Первое прочтение романа не позволяет усвоить его. Закрываешь последнюю страницу и осознаешь, что не смог обонять весь текст, заглянуть за каждую запятую, не торопясь постоять перед началом нового абзаца, осмысляя предыдущий. Роман словно хочет, чтобы прочли его еще раз. Да и сам автор не раз и не два предлагает читателю вернуться на несколько страниц назад, но не для того вовсе, чтобы вспомнить забытое, а чтобы по-другому взглянуть на уже прочитанное. Яркий пример тому письма, спрятанные диджеем Баристой-первым в тайнике. Сперва они кажутся бредом сумасшедшего. Невнимательный, скорее всего, пролистнет эти страницы, не сильно в них вглядываясь. Но даже такого читателя Хазин вернет вскоре на «перечитывание», словно плохого ученика домой за забытой тетрадью. И только так терпеливый читатель узнает вслед за главным героем, что именно в этих письмах Бариста-первый зашифровал дорогу к тайне. Которая, впрочем, остается неизвестной. Тайна, спрятанная в башне, которую Бариста-второй ищет весь роман. Ищет, чтобы заснуть. И, может быть, находит во сне. Но Хазин не делится с читателем этим секретом. Он строит лабиринт. Лабиринт сложный, каждый поворот которого ведет в неизвестность. Выйти из лабиринта нельзя. Не потому, что трудно найти выход, но потому, что выхода нет. То, что ищет читатель вместе с Даном, не существует. Или существует только во снах, которые нужно разгадать.
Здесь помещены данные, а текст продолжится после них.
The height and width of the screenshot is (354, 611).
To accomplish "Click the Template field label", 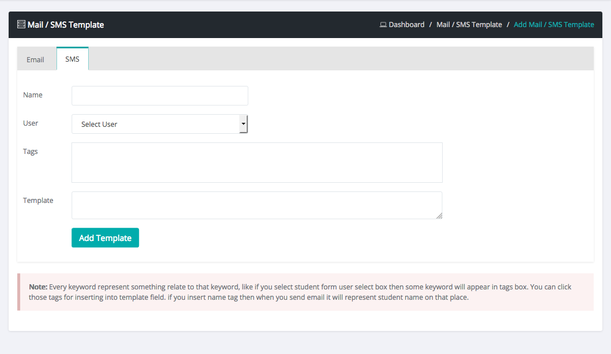I will tap(38, 200).
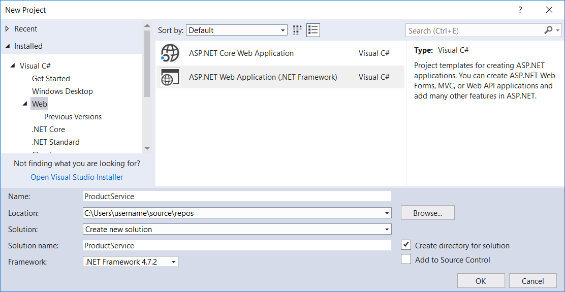Switch to small icons view
Screen dimensions: 565x292
(x=297, y=30)
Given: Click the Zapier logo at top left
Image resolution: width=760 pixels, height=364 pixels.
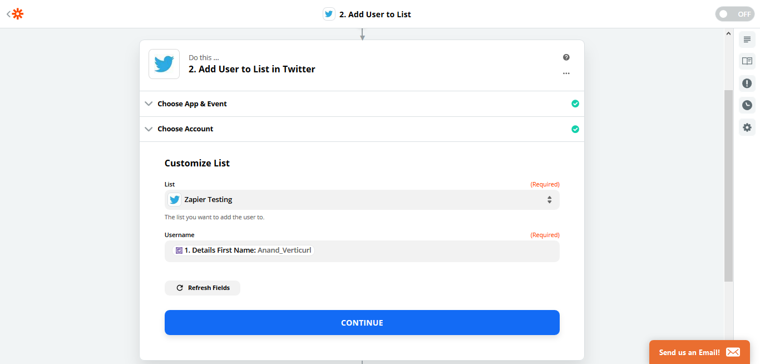Looking at the screenshot, I should coord(18,14).
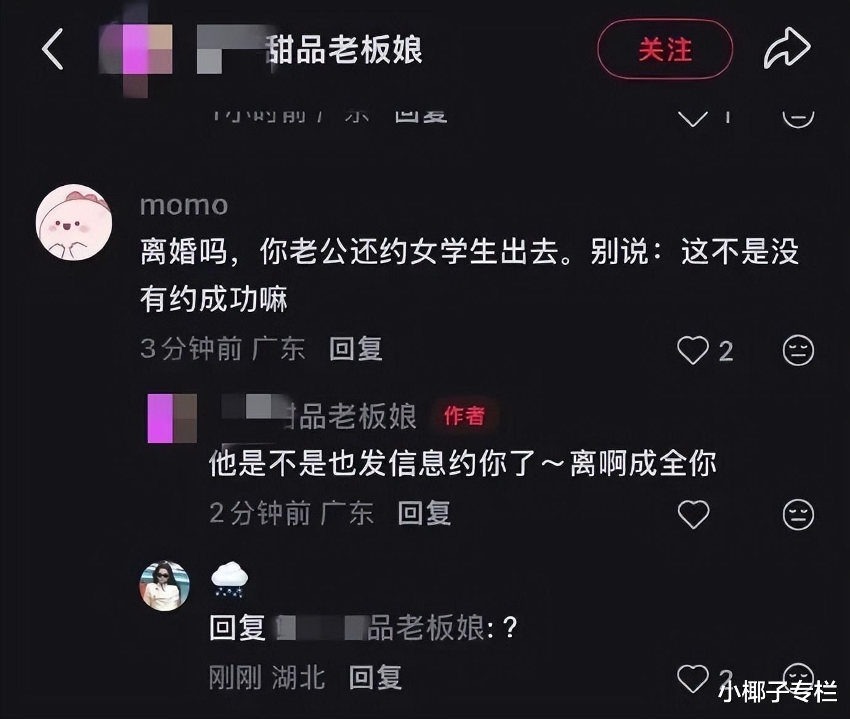Tap the red 关注 follow button
Viewport: 850px width, 719px height.
665,49
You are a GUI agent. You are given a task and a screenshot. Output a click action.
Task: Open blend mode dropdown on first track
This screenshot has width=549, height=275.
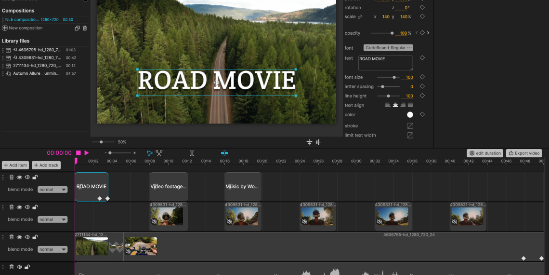[x=52, y=190]
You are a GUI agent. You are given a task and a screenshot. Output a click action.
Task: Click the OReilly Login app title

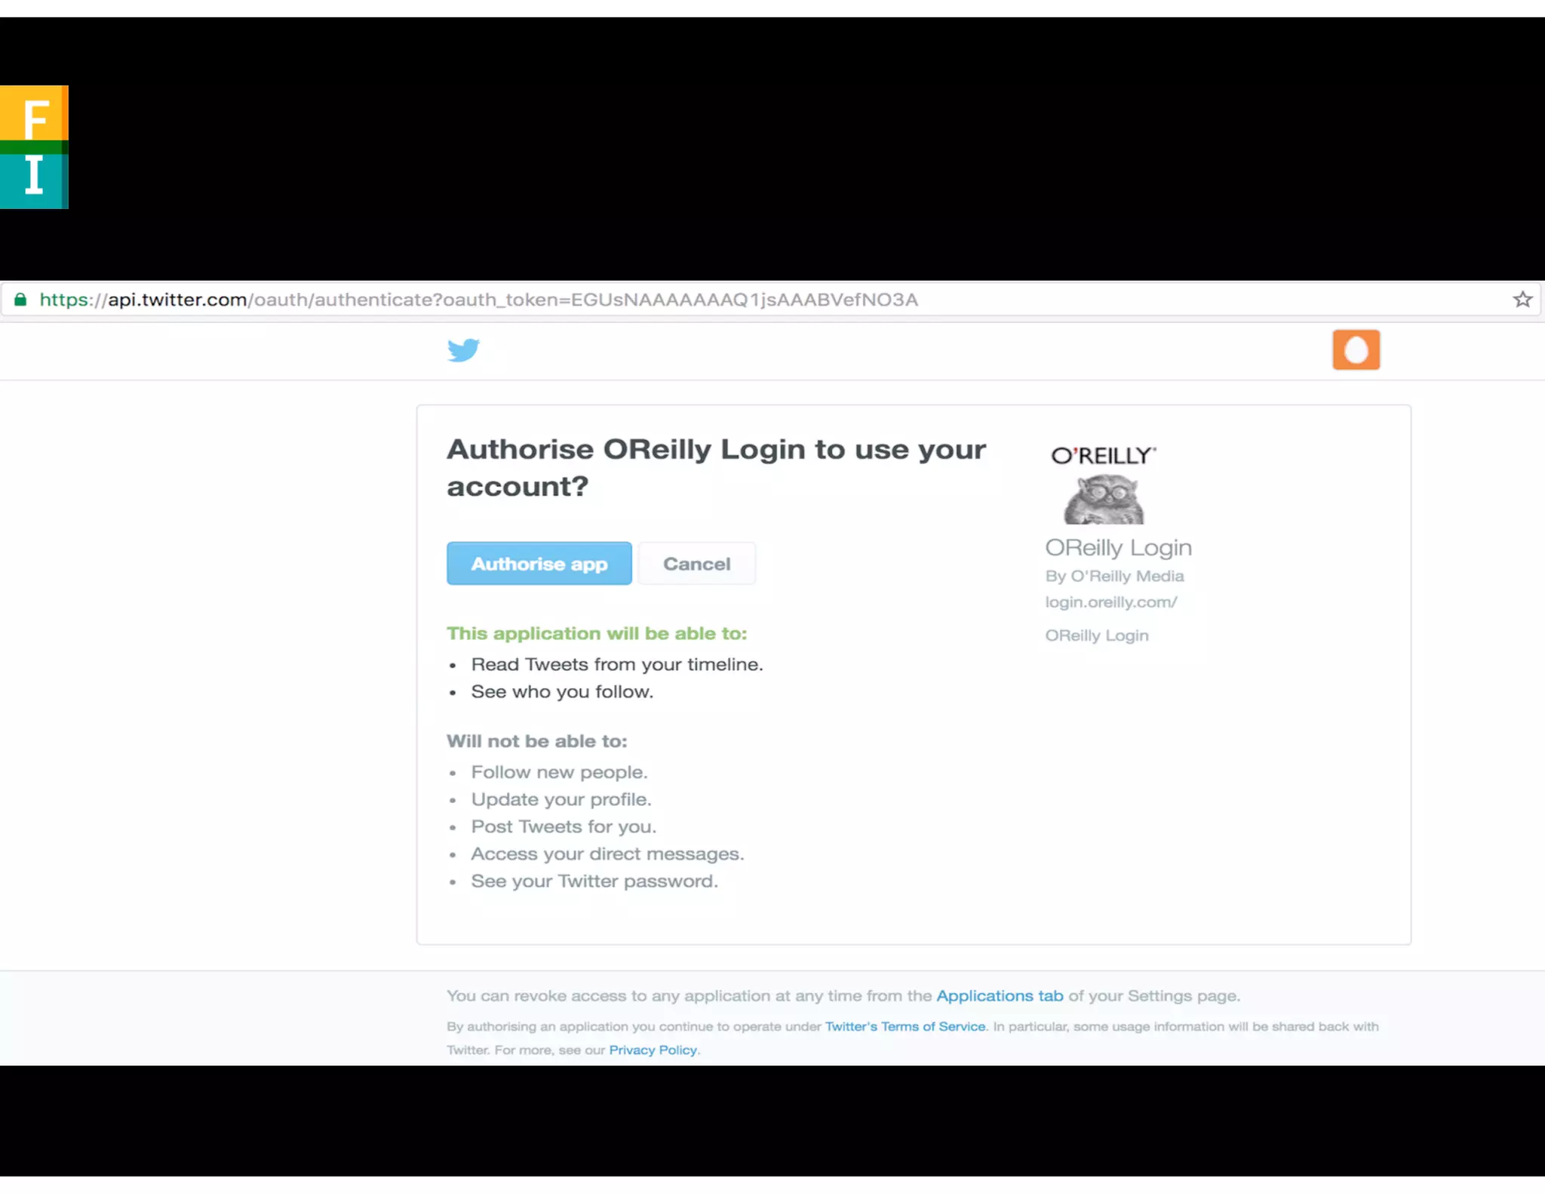point(1119,547)
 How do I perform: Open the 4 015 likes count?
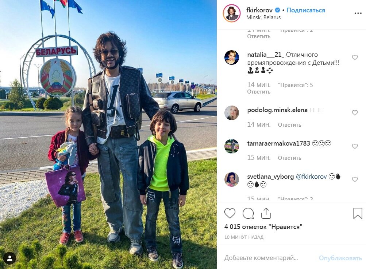pos(263,227)
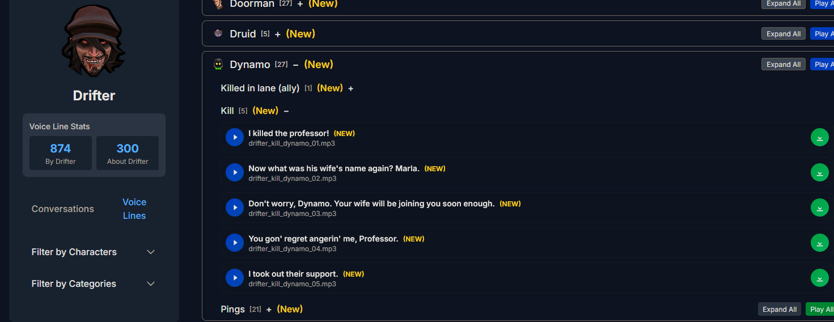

Финал романа обманчив, как и начало. Оставил ли Дан зашифрованное послание своему последователю, найдет ли кто-то следующий в спичечном коробке винтики от задней крышки компьютера, или герой придумал другой вариант, нам неизвестно, как неизвестно и то, что же искали герои романа. Мы можем лишь предполагать. Словно загадочный диджей Бариста, Хазин, несомненно, оставил шифры и коды на страницах своей книги. Поймет их только избранный. Детективный сюжет романа лишь маска, накладываемая умеющим работать в программе «Фотошоп» фотографом. Она не главное, ее цель — завлечь читателя в книгу, заставить его дочитать роман до конца. Возможность видеть «сны по собственной воле» — вот, пожалуй, то главное открытие, сделав которое герои умирают. Открытие это — словно самая первая чашка кофе в жизни, выпитая во дворце Абу Заид Хунайн ибн Исхак аль-Ибади. «Взломать привычные механизмы сна и заставить мозг включаться и выключаться по каким-то иным законам». Этого жаждут многие. Вот только ценность этих законов не знает никто. Неизведанное хранит тайну. Владельцем этой тайны станет тот, кто найдет «ключ, отпирающий ворота: единое, универсальное, верное, надежное и окончательное толкование снов». Или ключи! Один в романе «Мария и Мириам». Второй в послании Баристы. Третий в книге Валерия Хазина. Надо найти их и повернуть все три одновременно. Вот только никому не известно, что произойдет потом.